• Excerpt:
┄┄┄┄┄┄┄┄┄┄┄┄┄┄┄┄┄┄┄┄
Concomitant use of Impella while on peripheral veno-arterial extracorporeal membrane oxygenation: de-escalate and ambulate
Masters of Cardiothoracic Surgery

Concomitant use of Impella while on peripheral veno-arterial extracorporeal membrane oxygenation: de-escalate and ambulate

Letizia Fausta Bertoldi1, Luca Bertoglio2, Federico Pappalardo3

1Cardiac Intensive Care Unit, Advanced Heart Failure and Mechanical Circulatory Support Program, 2Division of Vascular Surgery, 3“Vita – Salute” University, IRCCS San Raffaele Scientific Institute, Milan, Italy

Correspondence to: Letizia Fausta Bertoldi, MD. San Raffaele Scientific Institute, Via Olgettina 60, 20132 Milan, Italy. Email: bertoldi.letiziafausta@hsr.it.

Submitted Jun 27, 2018. Accepted for publication Sep 20, 2018.

doi: 10.21037/acs.2018.10.15


Video Concomitant use of Impella while on peripheral veno-arterial extracorporeal membrane oxygenation: de-escalate and ambulate.

Clinical vignette

A 54-year-old man with previous history of coronary artery disease, was admitted to our Cardiac Intensive Care Unit for out-of-hospital refractory cardiac arrest. At arrival, the patient was intubated and under mechanical external chest compression, and was promptly supported with veno-arterial extracorporeal membrane oxygenation (V-A ECMO) and intra-aortic balloon counterpulsation (IABP). The next day, the patient was awake and neurological examination was unremarkable; coronary angiography showed left main ulcerated plaque, treated with implantation of two drug eluting stents. During the procedure, IABP was upgraded to femoral Impella 2.5 to maximize left ventricle unloading. After 10 days, the attempt to wean from V-A ECMO failed due to acute pulmonary edema, therefore femoral Impella 2.5 was upgraded to Impella 5.0 via axillary surgical access. With Impella providing 4.4 L/min, it was possible to remove V-A ECMO the day after. During the following month, the patient was progressively weaned from mechanical ventilation and mobilized, but failed in showing myocardial recovery with persistent severe left ventricular dysfunction and was then referred for Heart Transplantation.


Surgical techniques

Preparation

The Impella 5.0 device was designed for a trans-axillary insertion and consists of a 21 F pump motor and a 9 F catheter diameter. The device can be deployed by means of both the left and right axillary arteries; the left axillary artery is preferable because it provides better angulation for catheterization of the left ventricle, and unobstructed left carotid artery flow. The patient is positioned supine, with the ipsilateral arm abducted.
┄┄┄┄┄┄┄┄┄┄┄┄┄┄┄┄┄┄┄┄
• Supplied data:

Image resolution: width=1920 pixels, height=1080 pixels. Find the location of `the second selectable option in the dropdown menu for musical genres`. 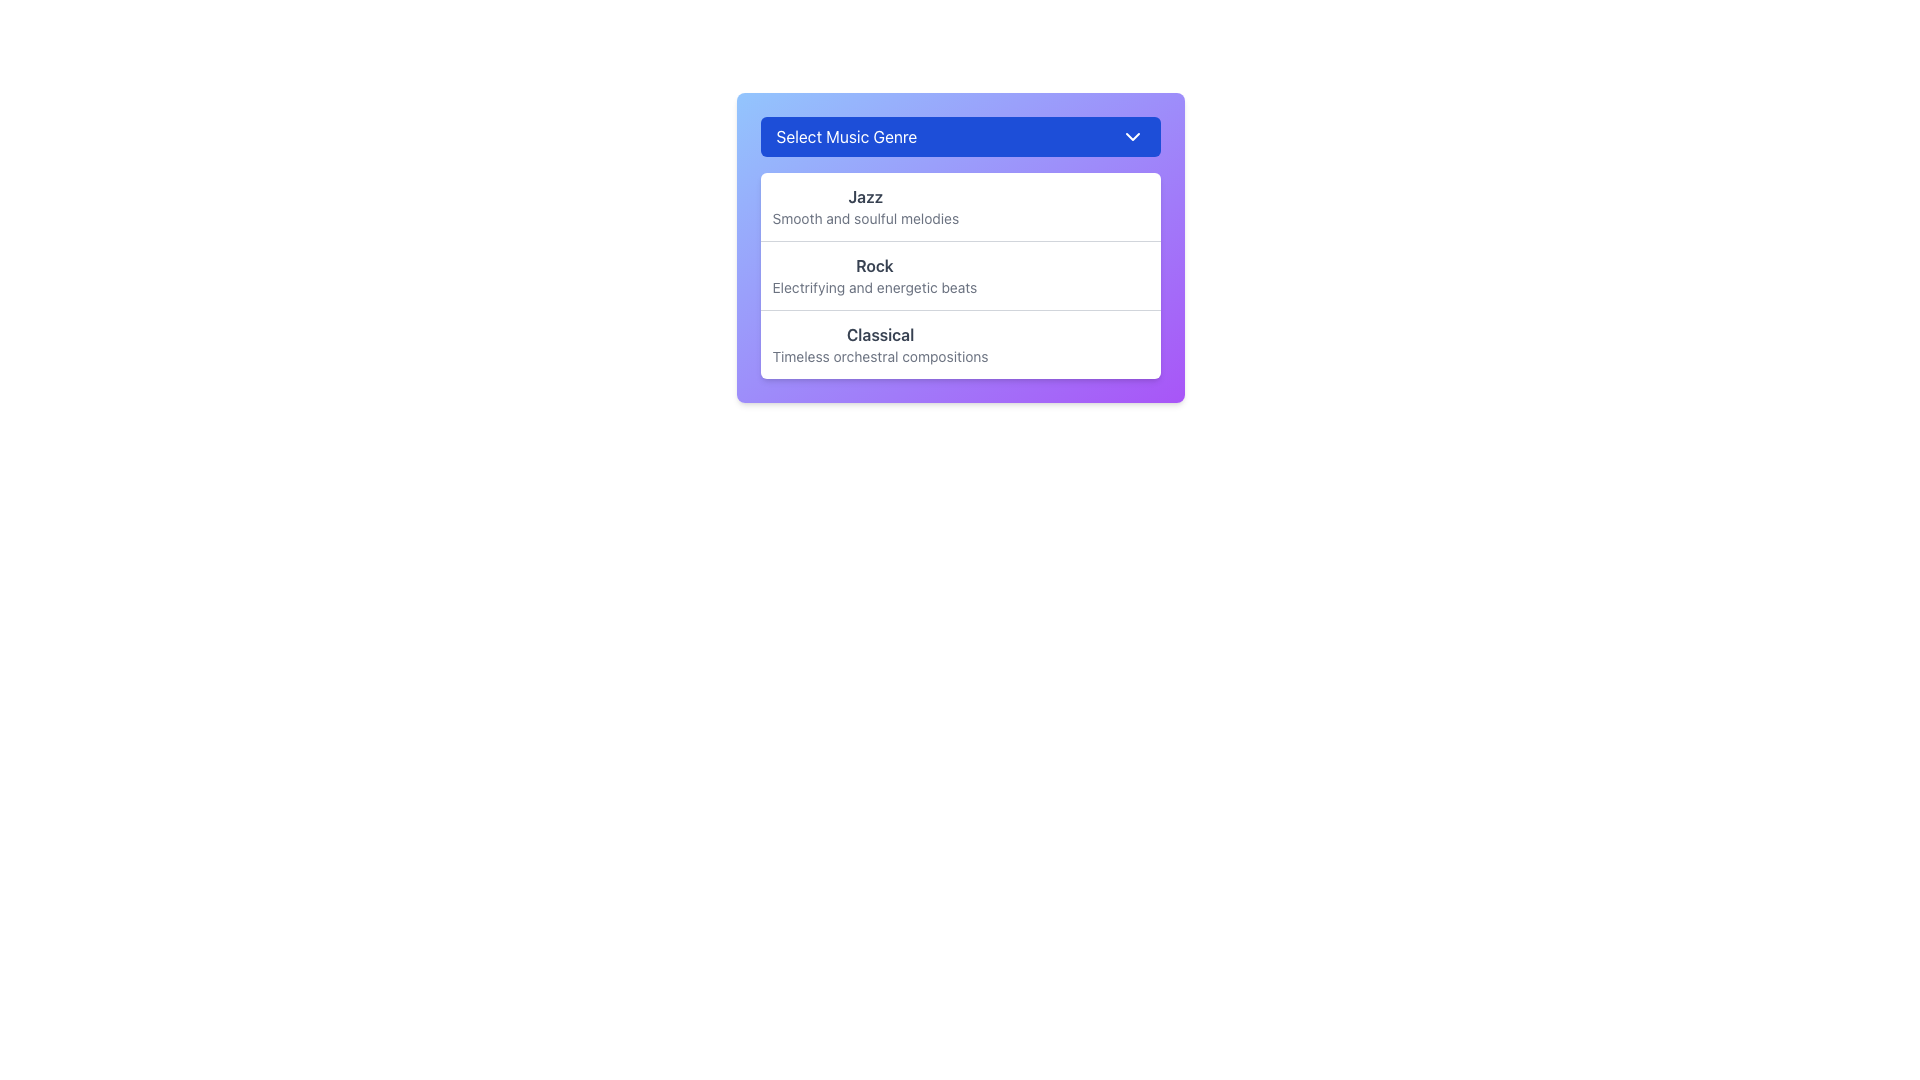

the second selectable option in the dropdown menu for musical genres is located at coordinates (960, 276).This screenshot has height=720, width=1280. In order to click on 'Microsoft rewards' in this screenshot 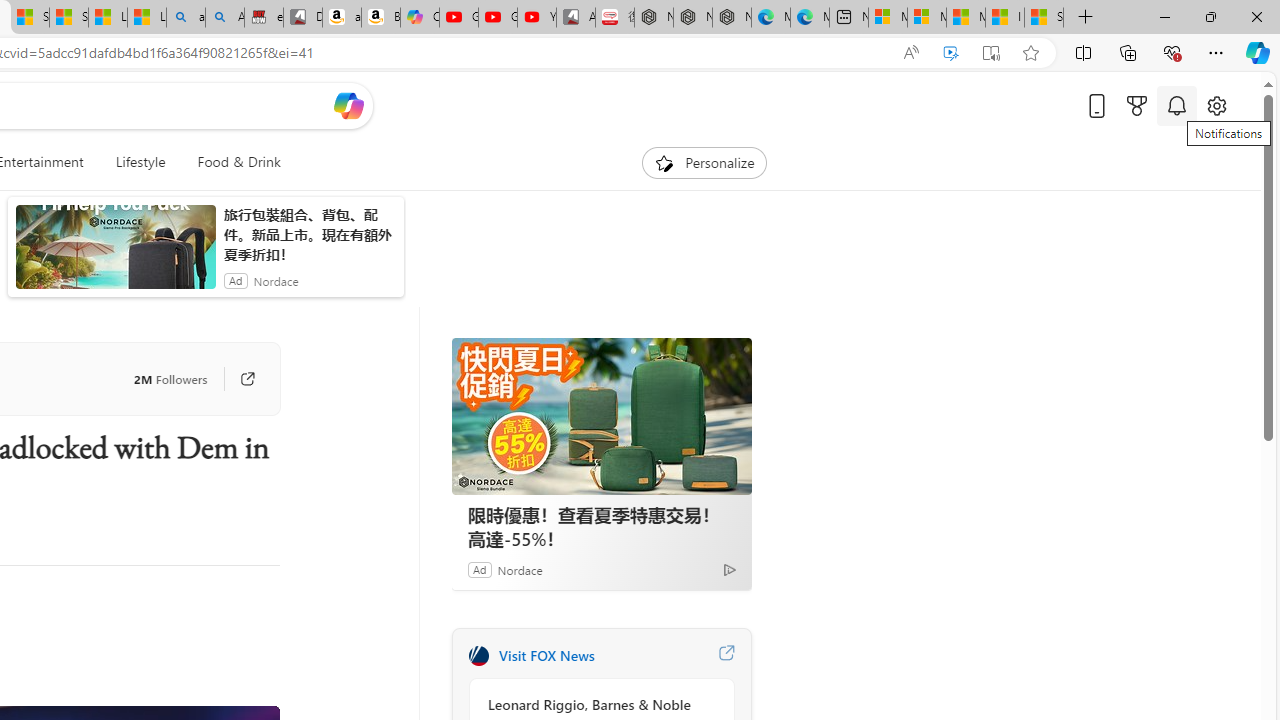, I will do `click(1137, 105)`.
┄┄┄┄┄┄┄┄┄┄┄┄┄┄┄┄┄┄┄┄
• Task goal: Write the next part of the case report on using Impella with V-A ECMO, starting after its last sentence. The lines have nothing to do with this work.

• Task answer:
Exposition

Under general anesthesia, a small transverse infraclavicular incision is performed. The fibers of the pectoralis major muscle and clavipectoral fascia are incised, exposing the pectoralis minor muscle, which is divided or laterally retracted. Arterial branches of the thoraco-acromial trunk are divided to gain full access to the axillary vessels: the axillary artery lies deep to the vein and is isolated. Heparin is administered with a goal of maintaining an activated clotting time >250 seconds.

Operation

A longitudinal incision is made and an end-to-side anastomosis with a 10 mm Dacron graft is fashioned. Gluing of the anastomosis is advisable. The conduit is clamped proximally. A small counter incision (1 cm long) is performed on the deltopectoral groove at 5–7 cm laterally to the axillary access. The conduit is then trimmed to the appropriate length and tunneled. A tourniquet is placed at the proximal level of the conduit in order to provide hemostasis during catheter insertion. The 23F peel-away introducer sheath is introduced on the distal edge of the conduit. Two graft locks are placed onto the conduit and introducer sheath to provide further hemostasis.

Under fluoroscopic control, the introducer valve is punctured with a 0.035 Storq steerable guidewire (Cordis Corp, CA, USA) that is advanced in the aorta. In order to cross the aortic valve, an Amplatz Left 1.0 5F (Cordis Corp, CA, USA) catheter is employed and placed in the left ventricle. A right anterior oblique view is usually used in order to ascertain the graft portion of the catheter. The guidewire is exchanged with a 0.018” V18 ControlWire guidewire (Boston Scientific, MA, USA) and the Amplatz catheter is removed.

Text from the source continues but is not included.